→ **REQUIRED WORK**
Reproduce the passage from the Rockpool restaurant review verbatim, starting with "Restaurant Reviews" and going on through "writes Pat Nourse.".

→ **READING PASSAGE**
--------------------

Restaurant Reviews

Rockpool, Sydney restaurant review

Marking 25 years on the Sydney fine-dining scene, the latest incarnation of Neil Perry’s Rockpool is set to be this year’s Big Deal Restaurant, writes Pat Nourse.

By Pat Nourse
Phil Wood and Neil Perry
Our story so far: Neil Perry has been at the forefront of modern Australian cooking for about as long as the term has had any currency. Rockpool, opened 25 years ago this month, wasn't his first notable restaurant, but in retrospect it marks the beginning of the empire.
To put it briefly, Perry opened a bunch of restaurants, then closed a bunch, then opened a bunch again, and this latest lot seems like it's here to stay. Throughout all this, the George Street restaurant has been more or less constant. There was a brief flirtation with an intensified seafood focus when it was Rockpool Fish, and then "on George" was added to the name when the newer, grander Rockpool Bar & Grill began to overshadow its parent restaurant. It never really stopped being a creative powerhouse for modern Australian cooking, but now that Perry and his team have moved the whole show, holus-bolus, to the CBD and set up shop in a striking new room, Rockpool crackles with energy anew. It's bigger, it's bolder, and has redoubled its focus. If you're looking for the year's Big Deal Restaurant, this is going to be the one to beat.

--------------------

→ **DATASET RECORDS**
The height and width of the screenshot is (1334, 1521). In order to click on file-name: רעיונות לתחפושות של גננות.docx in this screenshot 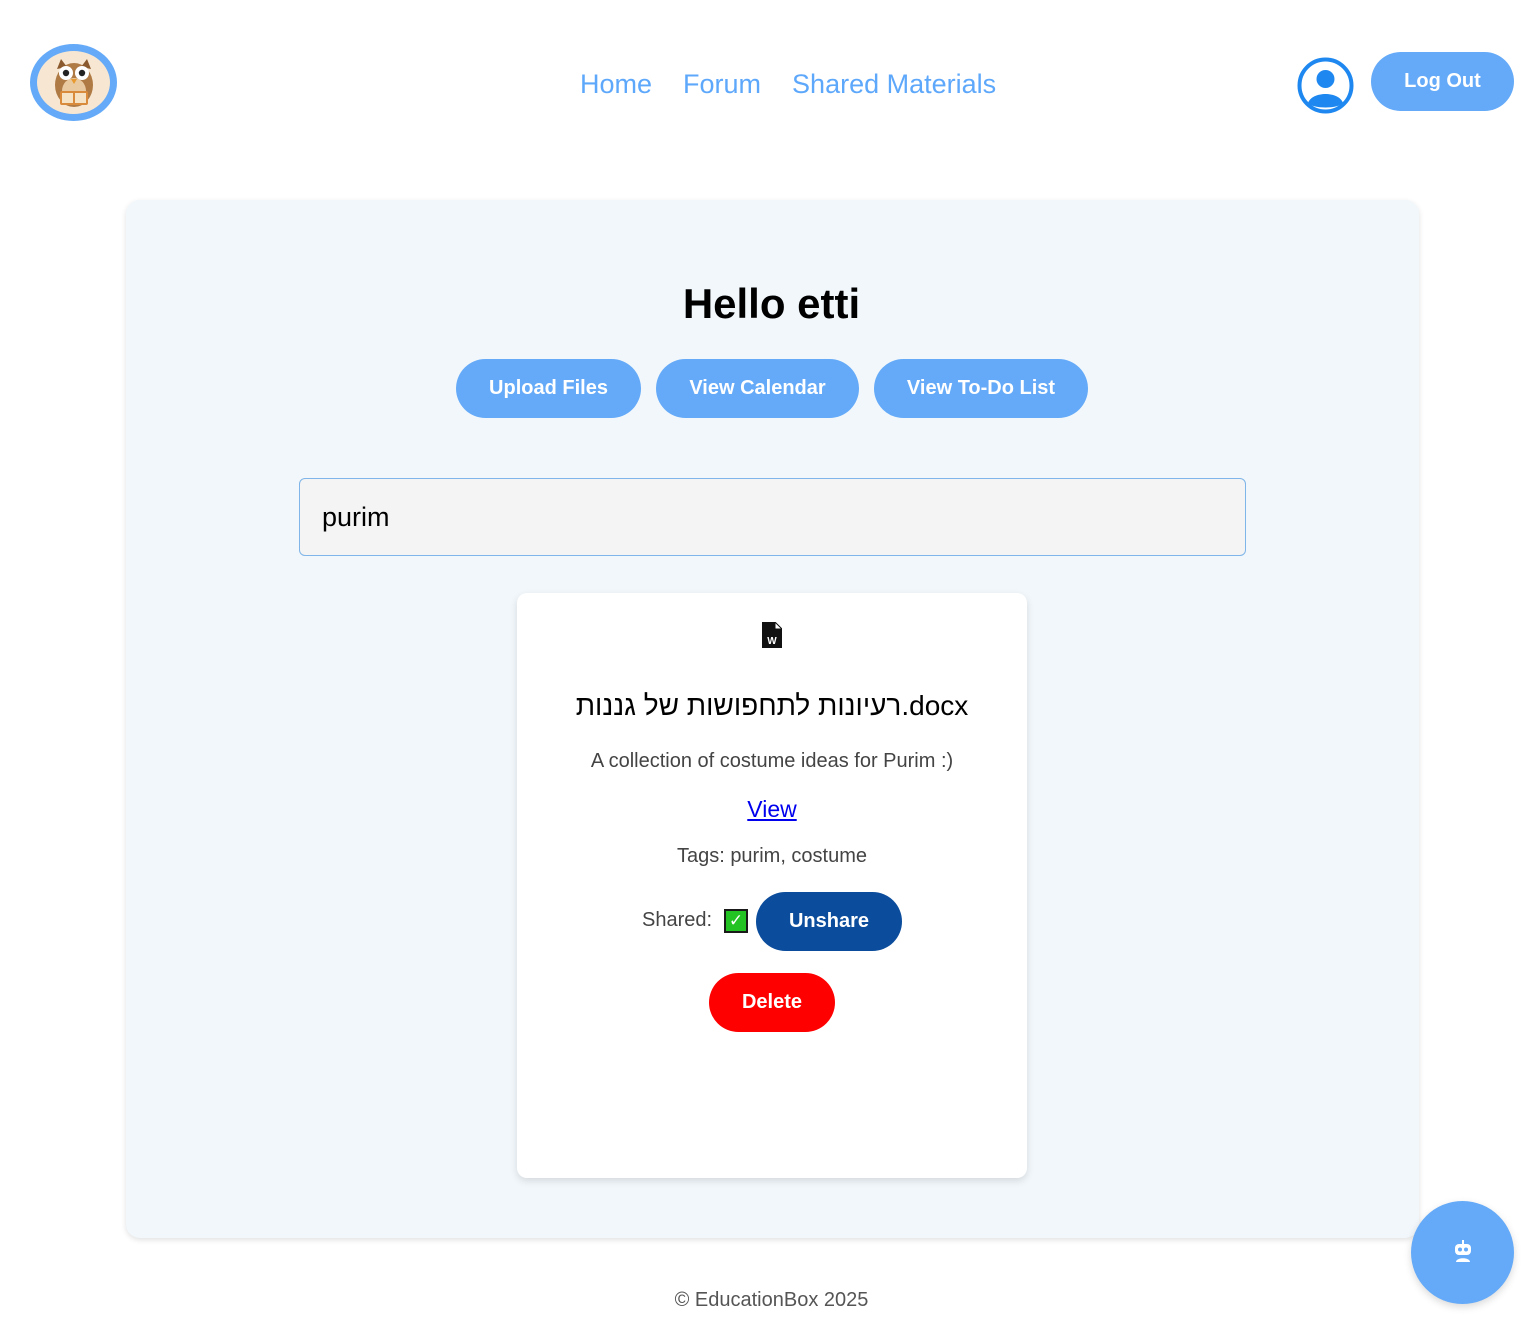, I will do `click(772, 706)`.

--------------------

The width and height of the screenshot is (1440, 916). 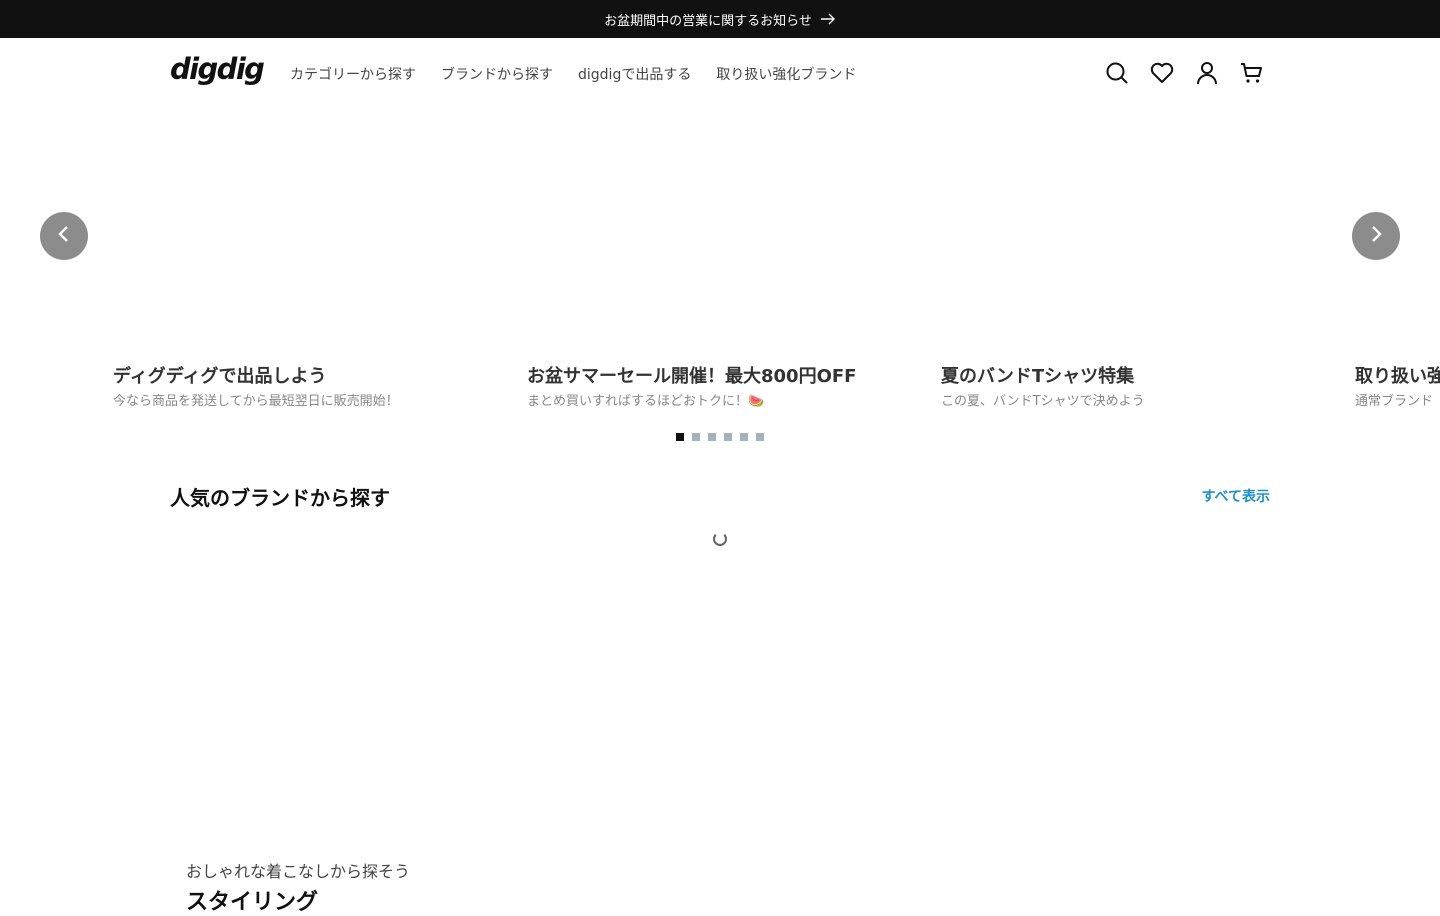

--------------------

→ **EXERCISE RESULT**
Restaurant Reviews

Rockpool, Sydney restaurant review

Marking 25 years on the Sydney fine-dining scene, the latest incarnation of Neil Perry’s Rockpool is set to be this year’s Big Deal Restaurant, writes Pat Nourse.